C = (0.04 * 2πrh) + (0.07 * 2πr^2)
C = 0.08πrh + 0.14πr^2
Now we can differentiate C with respect to r and h, and find the critical points (where the partial derivatives are equal to zero) to determine the dimensions that minimize the cost.
∂C/∂r = 0.08πh + 0.28πr = 0
∂C/∂h = 0.08πr = 0
From the second equation, we can see that r = 0. From the first equation, we can solve for h:
0.08πh + 0.28πr = 0
0.08πh + 0.28π(0) = 0
0.08πh = 0
Since h cannot be zero, there is no critical point in this case.
However, we can observe that the cost C will increase as the dimensions (r and h) of the can increase without bounds. Therefore, to minimize the cost of the can, we should consider the dimensions that are practical and reasonable for the problem.
For example, we can set a reasonable value for the height (h) and calculate the radius (r) that corresponds to a volume of 300 cm^3.
Using the volume equation V = πr^2h, we can solve for r:
300 = πr^2h
r^2 = 300 / (πh)
r = √(300 / (πh))
Now we have the relation between r and h for a given volume. We can substitute this value of r into the cost equation C = 0.08πrh + 0.14πr^2, using the chosen value for h, and calculate the minimum cost.

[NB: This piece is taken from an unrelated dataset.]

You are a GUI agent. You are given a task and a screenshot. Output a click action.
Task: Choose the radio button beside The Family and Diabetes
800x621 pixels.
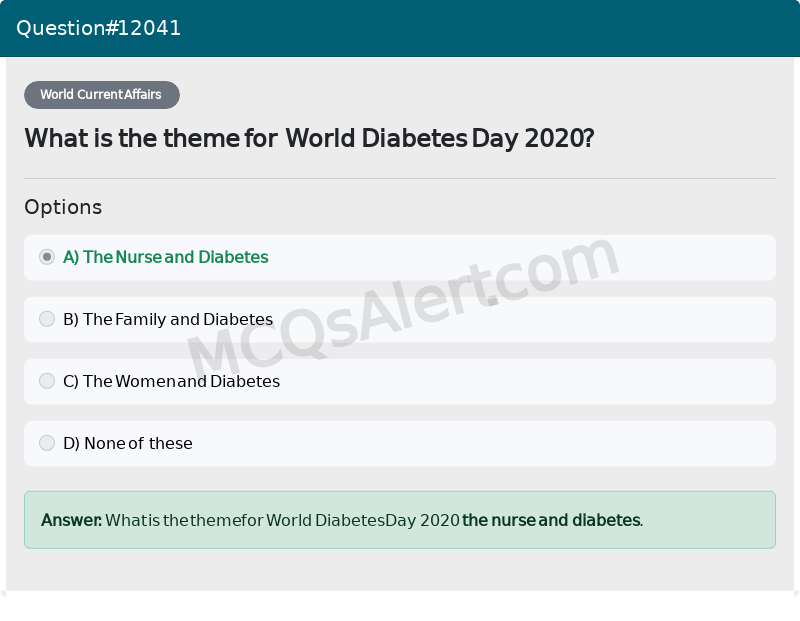click(47, 319)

For example, let's say we choose h = 10 cm:
r = √(300 / (π * 10))
r ≈ 3.271 cm
Now we can substitute this value of r into the cost equation:
C = (0.04 * 2π * 3.271 * 10) + (0.07 * 2π * 3.271^2)
C ≈ 8.95 cents
Therefore, for a can with a height of 10 cm, the radius that minimizes the cost is approximately 3.271 cm, and the minimum cost is approximately 8.95 cents.